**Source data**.

═══

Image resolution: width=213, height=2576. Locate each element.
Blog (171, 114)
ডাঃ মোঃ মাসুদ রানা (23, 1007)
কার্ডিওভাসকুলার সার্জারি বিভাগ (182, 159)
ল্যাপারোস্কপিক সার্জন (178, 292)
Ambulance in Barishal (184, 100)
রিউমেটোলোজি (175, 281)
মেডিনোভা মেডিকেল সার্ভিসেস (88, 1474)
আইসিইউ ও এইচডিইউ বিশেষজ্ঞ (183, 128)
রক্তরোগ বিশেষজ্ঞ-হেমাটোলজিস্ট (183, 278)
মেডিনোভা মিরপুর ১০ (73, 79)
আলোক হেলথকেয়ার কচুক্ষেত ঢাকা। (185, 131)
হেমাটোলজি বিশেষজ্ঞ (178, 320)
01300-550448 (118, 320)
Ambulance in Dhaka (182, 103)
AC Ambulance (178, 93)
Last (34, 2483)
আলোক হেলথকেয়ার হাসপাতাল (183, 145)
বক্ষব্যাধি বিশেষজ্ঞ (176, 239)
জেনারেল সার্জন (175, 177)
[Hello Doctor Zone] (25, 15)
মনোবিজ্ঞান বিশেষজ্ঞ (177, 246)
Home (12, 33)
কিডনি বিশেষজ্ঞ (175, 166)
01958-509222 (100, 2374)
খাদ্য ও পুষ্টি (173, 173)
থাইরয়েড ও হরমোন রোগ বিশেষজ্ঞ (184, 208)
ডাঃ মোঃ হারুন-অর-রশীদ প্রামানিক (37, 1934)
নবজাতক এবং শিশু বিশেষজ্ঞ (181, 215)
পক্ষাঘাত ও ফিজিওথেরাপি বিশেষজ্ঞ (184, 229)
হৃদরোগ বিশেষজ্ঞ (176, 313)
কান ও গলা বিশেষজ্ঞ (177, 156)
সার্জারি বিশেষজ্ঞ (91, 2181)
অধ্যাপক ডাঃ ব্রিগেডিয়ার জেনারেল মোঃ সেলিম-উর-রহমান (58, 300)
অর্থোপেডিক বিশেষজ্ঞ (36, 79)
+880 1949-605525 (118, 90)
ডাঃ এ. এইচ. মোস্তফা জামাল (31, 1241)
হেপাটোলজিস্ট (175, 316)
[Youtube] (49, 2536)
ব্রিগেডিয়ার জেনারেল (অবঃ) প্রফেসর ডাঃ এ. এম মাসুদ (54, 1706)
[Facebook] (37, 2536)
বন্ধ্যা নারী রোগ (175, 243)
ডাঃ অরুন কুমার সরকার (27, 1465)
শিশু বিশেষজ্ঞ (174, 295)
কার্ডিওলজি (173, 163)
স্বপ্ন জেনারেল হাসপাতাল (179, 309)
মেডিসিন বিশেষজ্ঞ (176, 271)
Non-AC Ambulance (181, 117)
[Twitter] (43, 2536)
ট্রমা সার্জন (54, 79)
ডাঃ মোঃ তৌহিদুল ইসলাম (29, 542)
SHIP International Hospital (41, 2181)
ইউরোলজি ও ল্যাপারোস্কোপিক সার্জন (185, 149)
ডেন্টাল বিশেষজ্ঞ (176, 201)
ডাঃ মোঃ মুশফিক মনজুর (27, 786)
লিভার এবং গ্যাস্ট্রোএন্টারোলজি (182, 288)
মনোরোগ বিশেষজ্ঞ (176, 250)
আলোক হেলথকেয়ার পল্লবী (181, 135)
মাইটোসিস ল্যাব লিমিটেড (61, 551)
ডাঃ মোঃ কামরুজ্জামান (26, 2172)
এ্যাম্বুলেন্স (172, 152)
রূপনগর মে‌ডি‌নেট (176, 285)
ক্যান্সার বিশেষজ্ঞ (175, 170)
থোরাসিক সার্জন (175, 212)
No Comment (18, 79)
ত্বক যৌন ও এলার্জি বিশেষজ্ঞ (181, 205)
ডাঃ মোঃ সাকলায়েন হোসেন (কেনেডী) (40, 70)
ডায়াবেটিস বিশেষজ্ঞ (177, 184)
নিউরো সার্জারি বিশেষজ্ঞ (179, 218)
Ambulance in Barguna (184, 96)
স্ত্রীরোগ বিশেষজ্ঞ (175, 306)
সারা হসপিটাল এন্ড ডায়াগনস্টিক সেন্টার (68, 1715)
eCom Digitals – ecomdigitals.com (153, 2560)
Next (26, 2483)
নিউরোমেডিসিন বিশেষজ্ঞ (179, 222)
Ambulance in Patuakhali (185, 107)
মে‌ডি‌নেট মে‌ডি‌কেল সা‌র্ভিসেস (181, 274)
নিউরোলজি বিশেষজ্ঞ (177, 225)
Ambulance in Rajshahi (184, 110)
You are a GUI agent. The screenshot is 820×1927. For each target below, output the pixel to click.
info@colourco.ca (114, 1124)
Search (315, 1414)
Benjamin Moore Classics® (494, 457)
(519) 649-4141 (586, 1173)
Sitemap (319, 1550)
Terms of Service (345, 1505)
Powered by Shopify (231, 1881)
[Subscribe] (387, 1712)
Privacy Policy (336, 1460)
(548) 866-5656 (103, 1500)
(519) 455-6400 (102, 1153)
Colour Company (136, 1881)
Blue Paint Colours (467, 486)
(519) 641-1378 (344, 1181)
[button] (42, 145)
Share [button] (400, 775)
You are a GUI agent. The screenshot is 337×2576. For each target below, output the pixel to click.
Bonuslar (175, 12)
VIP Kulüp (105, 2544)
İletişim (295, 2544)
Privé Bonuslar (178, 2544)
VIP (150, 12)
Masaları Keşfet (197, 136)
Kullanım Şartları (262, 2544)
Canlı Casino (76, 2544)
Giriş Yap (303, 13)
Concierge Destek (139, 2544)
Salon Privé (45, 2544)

═══

**ACTIVITY**. Begin with the line above that has "নবজাতক এবং শিশু বিশেষজ্ঞ (181, 215)" and continue through the line that has "অর্থোপেডিক বিশেষজ্ঞ (36, 79)", setting each one down exactly. Stop there.

**WORKED SOLUTION**.
নবজাতক এবং শিশু বিশেষজ্ঞ (181, 215)
পক্ষাঘাত ও ফিজিওথেরাপি বিশেষজ্ঞ (184, 229)
হৃদরোগ বিশেষজ্ঞ (176, 313)
কান ও গলা বিশেষজ্ঞ (177, 156)
সার্জারি বিশেষজ্ঞ (91, 2181)
অধ্যাপক ডাঃ ব্রিগেডিয়ার জেনারেল মোঃ সেলিম-উর-রহমান (58, 300)
অর্থোপেডিক বিশেষজ্ঞ (36, 79)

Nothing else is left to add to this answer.